When Your “Want to” is Broken

January 10, 2012 by cloften  
Filed under Family and Parenting

I was pontificating to one of my daughters the other day (I won’t say who, because, well you’ll see).  I was telling her that there are some ways in which I miss the terrible twos.  Before you declare me crazy, allow me to explain.  You see, when you tell a two year old to do (or not do) something and they do not want to, they make it very plain.  They scream “NO!” or they kick and stomp their feet.  It is clear that they disagree with your assessment of what they should spend their time doing and they clearly communicate to you their displeasure.  What it lacks in subtlety, it makes up for in clarity.

Nowadays, rebellion looks a little bit different.  Now when we ask someone to do (or not do) something, there is no screaming fit or tantrum.  There is nothing.  It is as if no one has said anything.  Life continues on.  I told this daughter that I miss the old days when rebellion stared me in the face with defiance than ignored us with passive-agression.

As always, even as I’m talking to my daughter and I am overwhelmingly aware of what a giant hypocrite I am as God whispers in my ear, “Hmm, I don’t know anyone like that.  Someone who just doesn’t want to, so he doesn’t.”  I’m going to confess to you, sometimes my “want to” is broken.  No active rebellion, no anger, just “don’t want to.”

What should I/we do?
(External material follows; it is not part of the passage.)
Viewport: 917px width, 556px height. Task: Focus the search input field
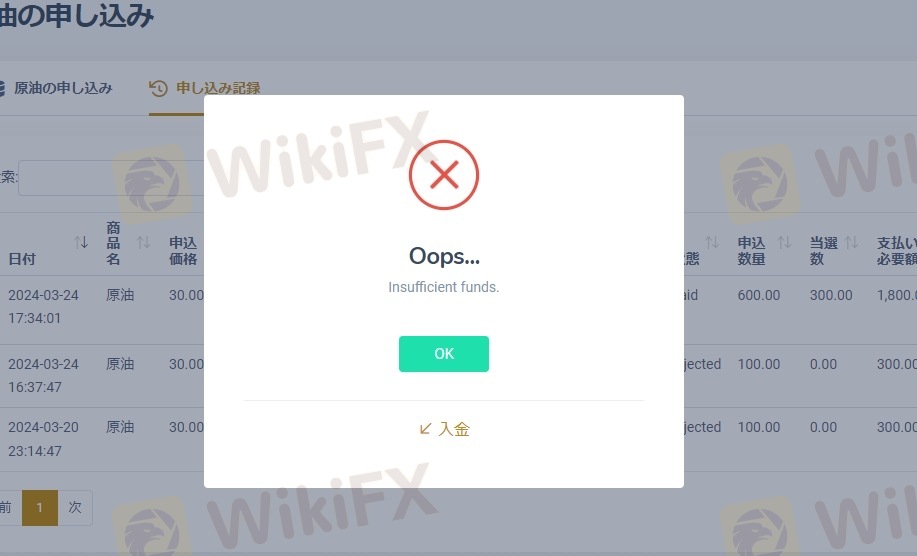(111, 178)
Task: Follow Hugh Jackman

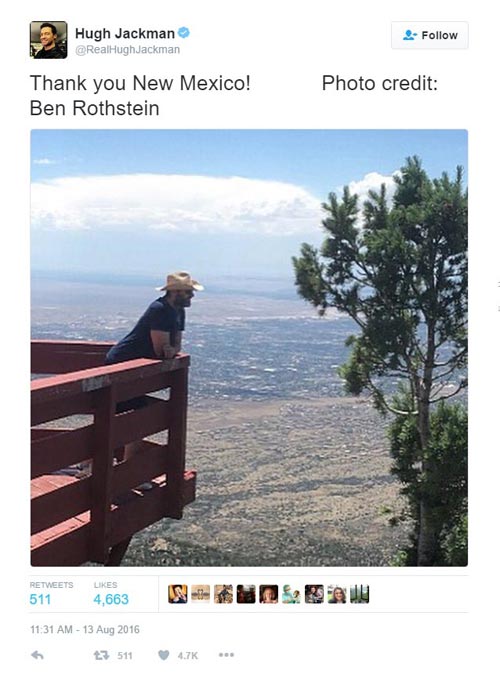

What do we do when our “want to” is broken?  We’ve all been there.  There are things we know we should do, must do, would be good to do, are right to do, etc.  However, we just don’t want to.

Part of me is tempted to end the post there with a rhetorical question, mostly because I’m not sure I “want to” hear the answer.

I’ve noticed first that my “want to” is tied to how rested I am.  I’m not talking about simply physical rest, but spiritual rest as well.  Usually this is a good indicator that I need to either spend some time in prayer and the word and/or take a nap.  Do not undervalue either of these practices–devotionals and “deep” meditation.

Also, I think it is important that we draw from the “get to” tank before we go to the “have to” tank.  If this is starting to confuse you, I’m sorry.  When we don’t want to do what is right, it’s better for us to remember that it is privilege that we get to serve and honor God with our lives and obedience.  This is significantly better than have to.  We don’t like being reminded that we have to do something any more than our kids do.  Even if it’s true that we have to, I believe it is better to be motivated by gratitude than obligation.

Finally, to invent a phrase never before spoken or written and is certainly not overused in any and all contexts, just do it.  Have you ever truly regretted doing what was right when it was hard, or when you were tired or just didn’t want to?  Maybe we can come up with few random examples, but an overwhelming number of times, we experience a joy from doing what God has called us to that make getting over ourselves worth it, which in turn leads to an increase in “want to.”

So get up and have that conversation you don’t want to have, make that phone call, pick up that Bible and get caught up with your Bible reading plan.  Because you know you want to, even when you don’t want to.